Sometimes, when working in Scheme, I'm surprised that pi is not defined. I'd define it myself, but to what precision? My current method is to exploit Euler's identity to get the basic precision supported by log. Is there a cleaner way to initialise this?

 (define pi (imag-part (log -1)))

Monday, October 14, 2013

Information Hiding

(I'm not going to talk about steganography.) There's an idea in object oriented design that suggests that information hiding is part of the success of encapsulation. Having worked in OO languages that do not have the notion of private/public interfaces (Smalltalk is a great example) the way Java or C++ do, I am sometimes skeptical of the benefits of this. I believe I see a point in programmatically specifying your level of abstraction and sticking to it. You worked hard to make the abstraction layer, and it would be useful to be able to see it used, and perhaps know where it was misused or bypassed. On the other hand, I think enforcement of this leads to a huge level of headaches, and changing the interface after the design is daunting, since the compiler will likely throw a fit. In conclusion, since it interferes with redesign and rethinking, for me it's a misfeature.

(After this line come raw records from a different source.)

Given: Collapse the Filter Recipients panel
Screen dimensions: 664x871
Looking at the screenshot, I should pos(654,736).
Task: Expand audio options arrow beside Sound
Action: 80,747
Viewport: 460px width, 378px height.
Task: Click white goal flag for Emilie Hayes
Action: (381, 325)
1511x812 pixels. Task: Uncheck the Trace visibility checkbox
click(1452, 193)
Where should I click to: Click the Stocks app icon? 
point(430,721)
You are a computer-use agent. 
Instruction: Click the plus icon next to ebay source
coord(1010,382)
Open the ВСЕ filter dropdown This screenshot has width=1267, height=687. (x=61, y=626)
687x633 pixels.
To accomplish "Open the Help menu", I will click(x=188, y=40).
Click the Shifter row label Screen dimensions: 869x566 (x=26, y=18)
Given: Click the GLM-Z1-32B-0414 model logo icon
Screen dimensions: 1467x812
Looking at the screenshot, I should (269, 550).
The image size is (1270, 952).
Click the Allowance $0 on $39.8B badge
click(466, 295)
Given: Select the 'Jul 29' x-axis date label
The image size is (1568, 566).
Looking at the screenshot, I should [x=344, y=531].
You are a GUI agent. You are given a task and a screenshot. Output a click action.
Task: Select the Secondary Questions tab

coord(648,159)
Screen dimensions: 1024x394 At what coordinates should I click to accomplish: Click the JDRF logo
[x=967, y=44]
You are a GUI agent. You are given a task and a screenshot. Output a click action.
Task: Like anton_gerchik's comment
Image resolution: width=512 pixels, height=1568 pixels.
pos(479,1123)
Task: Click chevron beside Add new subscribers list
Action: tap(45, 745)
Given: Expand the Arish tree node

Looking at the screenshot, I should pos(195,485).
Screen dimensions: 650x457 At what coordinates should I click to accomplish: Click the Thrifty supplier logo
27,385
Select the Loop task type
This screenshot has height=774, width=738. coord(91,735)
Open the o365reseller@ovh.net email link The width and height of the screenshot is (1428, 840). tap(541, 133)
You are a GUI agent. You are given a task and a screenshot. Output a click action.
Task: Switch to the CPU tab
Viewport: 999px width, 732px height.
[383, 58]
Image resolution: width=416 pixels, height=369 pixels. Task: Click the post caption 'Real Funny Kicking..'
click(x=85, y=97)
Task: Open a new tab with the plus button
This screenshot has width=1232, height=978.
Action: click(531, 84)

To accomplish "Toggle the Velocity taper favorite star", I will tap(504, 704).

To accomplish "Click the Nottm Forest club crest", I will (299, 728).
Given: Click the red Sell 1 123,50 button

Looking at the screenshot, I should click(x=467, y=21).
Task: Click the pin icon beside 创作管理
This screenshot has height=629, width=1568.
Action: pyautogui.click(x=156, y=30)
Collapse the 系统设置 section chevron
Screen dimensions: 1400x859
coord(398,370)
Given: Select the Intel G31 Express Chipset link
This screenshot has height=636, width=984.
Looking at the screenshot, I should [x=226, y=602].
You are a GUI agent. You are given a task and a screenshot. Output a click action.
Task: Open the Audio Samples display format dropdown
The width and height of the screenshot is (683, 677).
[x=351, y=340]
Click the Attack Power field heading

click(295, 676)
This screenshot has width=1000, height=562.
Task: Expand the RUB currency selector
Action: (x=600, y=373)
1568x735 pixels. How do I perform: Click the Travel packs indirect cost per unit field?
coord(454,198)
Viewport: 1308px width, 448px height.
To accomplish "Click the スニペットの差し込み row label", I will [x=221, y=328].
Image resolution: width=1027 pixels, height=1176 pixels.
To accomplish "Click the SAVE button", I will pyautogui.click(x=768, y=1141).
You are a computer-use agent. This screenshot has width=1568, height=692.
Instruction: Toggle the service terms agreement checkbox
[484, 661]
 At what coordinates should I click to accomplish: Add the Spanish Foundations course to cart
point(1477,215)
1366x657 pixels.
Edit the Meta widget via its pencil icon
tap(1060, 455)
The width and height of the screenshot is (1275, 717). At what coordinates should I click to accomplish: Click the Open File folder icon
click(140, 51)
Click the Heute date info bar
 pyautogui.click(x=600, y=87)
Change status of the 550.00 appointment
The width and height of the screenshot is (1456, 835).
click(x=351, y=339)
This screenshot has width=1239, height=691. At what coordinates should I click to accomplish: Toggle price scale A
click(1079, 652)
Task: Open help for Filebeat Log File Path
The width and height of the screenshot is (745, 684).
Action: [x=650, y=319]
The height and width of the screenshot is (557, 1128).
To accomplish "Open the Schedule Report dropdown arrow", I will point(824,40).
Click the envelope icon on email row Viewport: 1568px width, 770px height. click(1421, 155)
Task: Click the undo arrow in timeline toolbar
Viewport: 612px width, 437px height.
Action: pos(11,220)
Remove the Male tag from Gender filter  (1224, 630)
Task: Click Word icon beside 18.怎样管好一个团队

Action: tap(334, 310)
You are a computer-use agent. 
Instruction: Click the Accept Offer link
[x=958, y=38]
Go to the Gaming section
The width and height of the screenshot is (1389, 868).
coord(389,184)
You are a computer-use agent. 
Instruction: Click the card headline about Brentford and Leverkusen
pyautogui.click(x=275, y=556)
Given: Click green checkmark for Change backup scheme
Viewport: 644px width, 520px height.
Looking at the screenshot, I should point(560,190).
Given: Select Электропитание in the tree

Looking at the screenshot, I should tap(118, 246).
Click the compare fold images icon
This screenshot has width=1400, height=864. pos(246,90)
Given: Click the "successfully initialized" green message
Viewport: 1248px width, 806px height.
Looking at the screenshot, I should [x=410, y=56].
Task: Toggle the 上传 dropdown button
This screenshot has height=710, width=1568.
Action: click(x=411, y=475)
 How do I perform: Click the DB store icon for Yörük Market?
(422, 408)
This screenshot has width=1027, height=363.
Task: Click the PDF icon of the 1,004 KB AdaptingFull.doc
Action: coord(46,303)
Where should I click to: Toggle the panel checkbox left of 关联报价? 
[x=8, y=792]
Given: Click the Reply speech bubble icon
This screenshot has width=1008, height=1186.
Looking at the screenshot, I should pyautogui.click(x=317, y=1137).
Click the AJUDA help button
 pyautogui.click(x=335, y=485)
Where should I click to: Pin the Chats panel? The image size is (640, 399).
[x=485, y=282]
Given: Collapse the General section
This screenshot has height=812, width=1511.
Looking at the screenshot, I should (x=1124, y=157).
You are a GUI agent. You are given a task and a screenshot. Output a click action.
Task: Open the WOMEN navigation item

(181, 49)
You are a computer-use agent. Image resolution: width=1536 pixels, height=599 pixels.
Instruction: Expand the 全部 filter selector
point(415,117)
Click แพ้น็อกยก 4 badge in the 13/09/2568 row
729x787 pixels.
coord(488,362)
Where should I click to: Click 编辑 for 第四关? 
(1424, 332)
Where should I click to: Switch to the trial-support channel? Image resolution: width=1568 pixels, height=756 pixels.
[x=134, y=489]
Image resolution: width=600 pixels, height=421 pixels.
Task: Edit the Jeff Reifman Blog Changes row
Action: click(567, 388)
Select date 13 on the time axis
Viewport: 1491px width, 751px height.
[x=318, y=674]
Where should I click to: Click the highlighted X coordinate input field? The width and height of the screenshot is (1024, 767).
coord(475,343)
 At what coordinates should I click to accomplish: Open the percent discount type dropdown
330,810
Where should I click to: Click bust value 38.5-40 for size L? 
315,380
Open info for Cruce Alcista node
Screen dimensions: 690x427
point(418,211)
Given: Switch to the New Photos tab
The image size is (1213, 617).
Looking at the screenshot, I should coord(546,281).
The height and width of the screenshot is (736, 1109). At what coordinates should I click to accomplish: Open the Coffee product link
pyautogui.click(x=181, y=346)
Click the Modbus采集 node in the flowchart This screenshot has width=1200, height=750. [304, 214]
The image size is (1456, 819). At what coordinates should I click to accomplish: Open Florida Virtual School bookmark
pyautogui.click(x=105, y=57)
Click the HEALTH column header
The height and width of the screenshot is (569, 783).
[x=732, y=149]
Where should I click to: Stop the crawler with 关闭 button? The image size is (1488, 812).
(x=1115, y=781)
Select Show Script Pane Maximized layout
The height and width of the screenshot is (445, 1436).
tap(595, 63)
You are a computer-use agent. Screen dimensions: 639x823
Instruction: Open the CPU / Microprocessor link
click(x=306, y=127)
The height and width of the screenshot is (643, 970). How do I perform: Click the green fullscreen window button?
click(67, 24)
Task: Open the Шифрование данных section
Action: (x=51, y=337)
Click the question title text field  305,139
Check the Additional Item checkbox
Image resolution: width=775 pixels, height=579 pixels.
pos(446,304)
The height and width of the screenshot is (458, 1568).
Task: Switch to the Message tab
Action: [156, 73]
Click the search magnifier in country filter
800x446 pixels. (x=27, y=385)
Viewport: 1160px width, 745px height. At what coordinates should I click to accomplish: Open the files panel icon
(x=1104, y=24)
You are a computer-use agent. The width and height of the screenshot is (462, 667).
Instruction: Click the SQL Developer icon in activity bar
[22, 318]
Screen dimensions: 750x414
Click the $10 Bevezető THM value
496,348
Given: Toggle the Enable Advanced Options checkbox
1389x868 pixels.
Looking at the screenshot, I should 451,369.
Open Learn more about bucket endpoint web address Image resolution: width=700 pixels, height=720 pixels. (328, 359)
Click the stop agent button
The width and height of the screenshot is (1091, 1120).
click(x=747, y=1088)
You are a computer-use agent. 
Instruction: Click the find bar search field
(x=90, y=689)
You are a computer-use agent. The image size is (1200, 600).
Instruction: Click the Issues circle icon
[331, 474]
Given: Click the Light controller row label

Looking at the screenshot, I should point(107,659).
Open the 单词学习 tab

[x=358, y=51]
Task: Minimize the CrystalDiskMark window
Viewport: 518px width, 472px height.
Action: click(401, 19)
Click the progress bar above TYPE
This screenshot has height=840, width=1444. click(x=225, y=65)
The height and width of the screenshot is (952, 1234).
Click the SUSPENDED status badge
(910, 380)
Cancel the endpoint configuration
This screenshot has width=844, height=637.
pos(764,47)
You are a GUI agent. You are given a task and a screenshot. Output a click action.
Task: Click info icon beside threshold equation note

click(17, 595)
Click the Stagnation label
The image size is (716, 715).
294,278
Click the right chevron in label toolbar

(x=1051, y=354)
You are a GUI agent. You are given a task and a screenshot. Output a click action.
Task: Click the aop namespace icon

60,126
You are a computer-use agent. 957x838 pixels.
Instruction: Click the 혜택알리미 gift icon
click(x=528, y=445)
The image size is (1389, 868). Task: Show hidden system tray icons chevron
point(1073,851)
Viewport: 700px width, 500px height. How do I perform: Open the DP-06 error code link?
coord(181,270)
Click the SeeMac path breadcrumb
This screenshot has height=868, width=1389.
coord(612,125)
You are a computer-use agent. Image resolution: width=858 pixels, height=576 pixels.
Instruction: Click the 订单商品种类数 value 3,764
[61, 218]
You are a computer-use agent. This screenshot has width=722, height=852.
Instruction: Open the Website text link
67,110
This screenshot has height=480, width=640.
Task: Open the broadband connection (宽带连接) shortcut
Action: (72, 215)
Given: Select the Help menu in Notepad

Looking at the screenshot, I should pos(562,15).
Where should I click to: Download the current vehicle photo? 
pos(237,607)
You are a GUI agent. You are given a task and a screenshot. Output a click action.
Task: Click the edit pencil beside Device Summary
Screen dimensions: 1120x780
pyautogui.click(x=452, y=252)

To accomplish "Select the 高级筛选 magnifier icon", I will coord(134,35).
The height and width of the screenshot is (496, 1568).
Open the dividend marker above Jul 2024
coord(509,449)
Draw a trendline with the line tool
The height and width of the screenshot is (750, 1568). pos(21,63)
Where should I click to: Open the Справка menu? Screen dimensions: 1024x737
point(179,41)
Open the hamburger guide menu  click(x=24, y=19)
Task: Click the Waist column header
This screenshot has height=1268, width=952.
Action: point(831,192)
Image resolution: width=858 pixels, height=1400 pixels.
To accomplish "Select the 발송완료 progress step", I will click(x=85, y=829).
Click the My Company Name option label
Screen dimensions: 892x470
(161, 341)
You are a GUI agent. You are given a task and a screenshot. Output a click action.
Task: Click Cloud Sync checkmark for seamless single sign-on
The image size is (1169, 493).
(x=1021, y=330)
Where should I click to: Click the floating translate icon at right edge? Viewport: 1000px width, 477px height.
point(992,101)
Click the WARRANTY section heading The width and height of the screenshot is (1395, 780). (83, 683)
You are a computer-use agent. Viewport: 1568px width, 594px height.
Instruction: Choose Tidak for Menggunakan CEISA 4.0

I always thought it was silly if you have the source to 'hide' the implementation. The pointer to implementation pattern in C++ is the ultimate expression of this fetish, trying to move the guts out of the header (since there is a weird amount of required information in the header files) and into the source, where I guess it can be compiled and hidden in object code. Here I disagree with both the sentiment and the technique.